A mio parere, si tratta di una bomba a tempo. È solo una questione di tempo prima che i pazienti ritornino con problemi come la peri-implantite e impianti andati male. In passato, essi dovevano prima collaborare e in seguito gli venivano posti degli impianti. Forse questo era eccessivo ma le percentuali di successo erano più elevate e pochi pazienti ritornavano in preda a qualche problema. Non si deve essere uno scienziato per capire che, con una bocca piena di patogeni, i successi sono destinati a diminuire. Sono stato fortemente coinvolto dall’evoluzione di concetti come “Tooth Now”, secondo cui un dente estratto viene immediatamente sostituito con un impianto e caricato con abutment finale e con una corona temporanea, con tassi di successo estremamente elevati quando si tratta di sopravvivenza dell’impianto e ancor più, di risultati estetici. Io non sono contro il carico immediato, ma la scelta di quando effettuarlo è importante. Per questo buoni corsi di formazione sui lunghi periodi sono così validi. La chirurgia guidata è buona e cattiva al tempo stesso. Il detto “garbage in, garbage out” (guasto dentro, guasto fuori) è proprio adatto: se si dispone di informazioni sbagliate o interpretano erroneamente quelle digitali e se la procedura chirurgica guidata si basa solo su queste potrebbero insorgere problemi.

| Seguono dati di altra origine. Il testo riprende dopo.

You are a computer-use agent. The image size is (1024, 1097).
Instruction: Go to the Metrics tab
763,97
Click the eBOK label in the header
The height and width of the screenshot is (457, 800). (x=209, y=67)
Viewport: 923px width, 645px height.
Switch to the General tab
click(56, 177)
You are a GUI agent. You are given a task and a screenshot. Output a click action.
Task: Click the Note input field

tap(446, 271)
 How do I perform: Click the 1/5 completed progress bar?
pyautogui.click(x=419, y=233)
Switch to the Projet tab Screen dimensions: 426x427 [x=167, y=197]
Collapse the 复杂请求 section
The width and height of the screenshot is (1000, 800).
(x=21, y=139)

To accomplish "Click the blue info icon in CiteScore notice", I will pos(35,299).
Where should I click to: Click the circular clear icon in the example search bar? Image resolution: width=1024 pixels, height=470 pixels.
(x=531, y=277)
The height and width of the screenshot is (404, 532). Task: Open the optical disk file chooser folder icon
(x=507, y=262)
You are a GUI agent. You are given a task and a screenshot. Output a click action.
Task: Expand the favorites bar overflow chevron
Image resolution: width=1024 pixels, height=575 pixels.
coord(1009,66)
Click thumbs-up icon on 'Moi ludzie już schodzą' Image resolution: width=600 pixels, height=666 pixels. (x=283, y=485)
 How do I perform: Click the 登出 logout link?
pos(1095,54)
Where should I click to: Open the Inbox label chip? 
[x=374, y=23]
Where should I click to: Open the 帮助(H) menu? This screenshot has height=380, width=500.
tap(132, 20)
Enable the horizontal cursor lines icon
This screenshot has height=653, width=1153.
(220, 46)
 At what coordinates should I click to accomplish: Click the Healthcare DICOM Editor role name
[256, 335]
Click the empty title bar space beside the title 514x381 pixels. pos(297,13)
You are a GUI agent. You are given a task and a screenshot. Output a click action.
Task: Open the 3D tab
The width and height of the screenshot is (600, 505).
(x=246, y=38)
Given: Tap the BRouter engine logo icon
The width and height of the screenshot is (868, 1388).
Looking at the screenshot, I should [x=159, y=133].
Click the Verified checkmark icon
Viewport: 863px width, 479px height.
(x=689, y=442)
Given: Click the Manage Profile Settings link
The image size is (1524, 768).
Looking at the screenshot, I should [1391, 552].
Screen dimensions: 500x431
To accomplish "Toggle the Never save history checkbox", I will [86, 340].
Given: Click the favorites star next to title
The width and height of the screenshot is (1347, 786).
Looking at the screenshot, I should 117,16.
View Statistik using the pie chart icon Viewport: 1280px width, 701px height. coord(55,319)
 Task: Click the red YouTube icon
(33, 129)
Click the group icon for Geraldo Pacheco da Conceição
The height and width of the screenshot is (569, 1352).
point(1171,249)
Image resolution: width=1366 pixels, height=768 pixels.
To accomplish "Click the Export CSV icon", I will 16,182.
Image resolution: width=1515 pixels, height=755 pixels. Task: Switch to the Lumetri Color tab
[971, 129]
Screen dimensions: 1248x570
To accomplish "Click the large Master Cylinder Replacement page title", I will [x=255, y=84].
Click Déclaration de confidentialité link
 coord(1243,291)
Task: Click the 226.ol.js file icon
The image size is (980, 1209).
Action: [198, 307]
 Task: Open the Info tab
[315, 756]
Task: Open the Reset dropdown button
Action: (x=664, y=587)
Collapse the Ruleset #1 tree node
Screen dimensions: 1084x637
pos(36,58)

Non sono d’accordo con l’attuale chirurgia completamente guidata, in quanto ritengo che il nostro cervello, e non solo i computer, debba essere collegato. Mi spiego meglio. Amo lavorare con strumenti di pianificazione digitale come NobelClinician (Nobel Biocare) per ottimizzare le cure che faccio, ma invece di guide complete, preferisco usare quelle semplici chirurgiche e/o pilotate che non mi costringono a lavorare in un certo modo.
Nota Editoriale: Al GEA 2017, il Dr. Göran Urde ha presentato nell’ambito del programma scientifico, un documento intitolato “Evolution of surgical protocols in implant dentistry”.